The Letter
to the Hebrews
For the weekday Masses starting Monday January 12th until Saturday
February 7th, i.e. for four weeks, the first reading is from the
Letter to the Hebrews. When heard just a
little bit at a time, it may well be difficult to follow what it is all
about. In addition, this letter, because
it is written by a convert from Judaism in order to encourage fellow Jewish
converts to persevere in their conversion, quotes from the Old Testament
Scriptures of the Jews to support his exhortation some 35 times. But in doing so he doesn’t explicitly say he is quoting but rather simply says something like: “it is
said, or “just as he said” (presuming the Scriptures are God”s word). Therefore, unless we are very familiar with
the Old Testament, when we hear the Letter from the Hebrews proclaimed from the
sanctuary, we may not recognize that at times we are hearing the Old Testament
being used to further an argument to believe in the New.

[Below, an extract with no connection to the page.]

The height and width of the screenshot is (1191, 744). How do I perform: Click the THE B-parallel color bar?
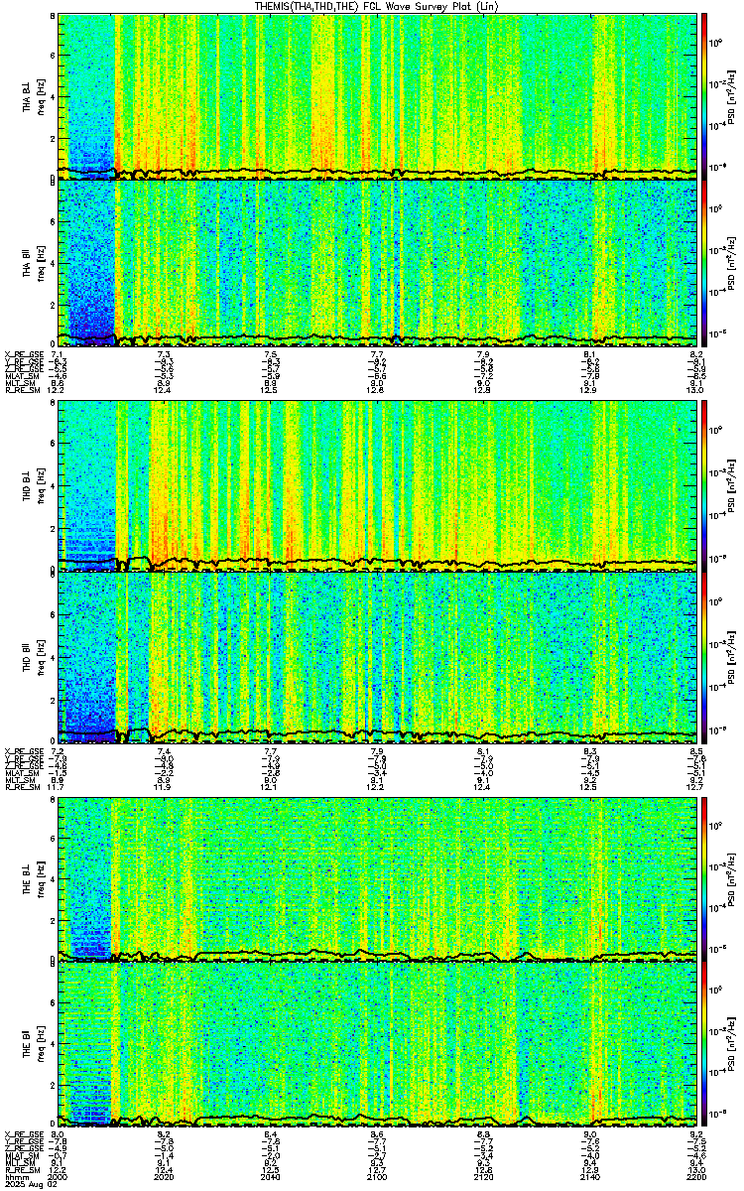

And what might be the basic argument? It was accepted that the Messiah would be
from the family line of David and would therefore be a king. Jesus fit this expectation. What they did not expect was that He would
also be a priest, one who offered the perfect sacrifice –i.e. obedience – even
unto death – to God.
Recall from the Acts of the Apostles that in the early days
after Christ’s ascension, the disciples continued to go to the Temple in
Jerusalem to pray. But then, when they
reflected that Jesus said that He Himself was a new temple not made of stone, they
began to see that the Jerusalem Temple and the old hereditary Levitical priesthood were no longer relevant.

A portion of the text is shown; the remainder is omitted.